EKG and medicare billings are what we we’re going to talk about. Someone had asked about, they were having trouble getting their EKGs covered in the Medicare yearly physical, so they were billing annually for EKGs saying that the doctor and the patient had the understanding that EKGs were covered in the initial physical for Medicare. This is not true. An EKG is an additional test that’s done if you have a condition that indicates it needs to be checked. What they’re checking with the EKG is the rhythm of the heart.
EKG and Medicare Billing – VIDEO
I actually put a picture here. If you see the EKG machine, I knew some of you would understand. That’s where they put the leads on you and have you lay still. And actually those red strips they always show at the hospital, how they used to hold up that ticker tape and they say something about the heart. If a person has bradycardia, tachycardia, A-fib [Atrial fibrillation]– those types of things; if they’ve had a previous heart attack in the past and didn’t know about it, that actually shows up on these EKGs. So, that’s why it would be done. If a person was having chest pain, even shortness of breath, they would maybe run an EKG. It’s not a standard – I don’t want to say it’s a standard test. I mean, you have to have an indication for it; but it gives you a lot of information and it’s a simple test to do and gives you information quickly to tell you if further testing need to be done. But it is not a part of the yearly physical for Medicare. Unlike if you have a cardiac condition, then it would be understandable that you would do that.
One of the places that you could go to check that out is CMS.gov and check Medicare. I actually put a link there. If you click on that Laureen, I hope the link works. When you go in there, I type in what will Medicare pay for, you know, yearly physical, what’s covered? This is where it brought me. So, you could go in and see what the provider would be able to do for you for that yearly physical.
Then, go back Laureen, I think I cut out a comment and pasted it. This is what I found out. What tests are covered? Look where it says: Medicare Part B (Medical Insurance) covers a one-time screening EKG if you get a referral from your doctor or other health care provider as a result of – and it’s going to say your condition. So, it’s not that they don’t cover EKG; it’s that you have to ultimately show medical necessity to get an EKG done and have it reimbursed.
So, what you need to do if you’re doing billing, again, billing is not something I am as good at; but I did call a couple of billers that I know. In fact, right tonight when I was coming back from Wichita, and they both indicated they had not heard that Medicare would cover that. Then, I went in and found that things change with Medicare so quickly. If I tell you today it doesn’t cover it, you don’t know that next week they won’t. So what you need to do is you need to find out what Medicare will cover.

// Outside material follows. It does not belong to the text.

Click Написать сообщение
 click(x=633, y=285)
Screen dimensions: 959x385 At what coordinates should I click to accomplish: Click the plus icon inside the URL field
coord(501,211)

One biller told me that they’re contracting out with a company, and of course I was on a cellphone in a car trying to get here, so I can’t remember exactly what she said the name of the place was. It was like Nanagast or something; but they’re contracted out, take care of their Medicare billing. She does the billing and then it goes through them and they kind of proofread it, I guess, this is what should say. They would be able to do.
So, if you’re working as a biller, check with who you’re contract with, find out what the details are and make sure you’re up-to-date with that. I’m sure there’re newsletters as well. Inform the doctor, inform the patient. A lot of times, if you’re working in a private office, it’s the responsibility of the biller and the coder to inform the patient of what’s covered or not covered. So, if they come in and think they’re getting EKG and they get one and it’s covered, they’re going to be upset when Medicare says they’re not going to pay for that.
But, ultimately, with any procedure, make sure it’s covered. I do in the HCC I do daily, the yearly physicals that are done for Medicare and never is an EKG on there, very seldom, lab work, stuff like that. Once or twice maybe when I do 80 a day, you might see one but the person has a past history of either an old MI, which is 412 by the way, or some type of A-fib… But they’re going to have A-fib or some type of arrhythmia that will indicate that they needed EKG done. That’s about it.
If you’re getting denied, just follow up. Find out why. Get on the forums; ask them what’s going on, the different coding forums. What’s going on? Are you getting this paid? How are you getting it paid? What do I need to tell my doctor?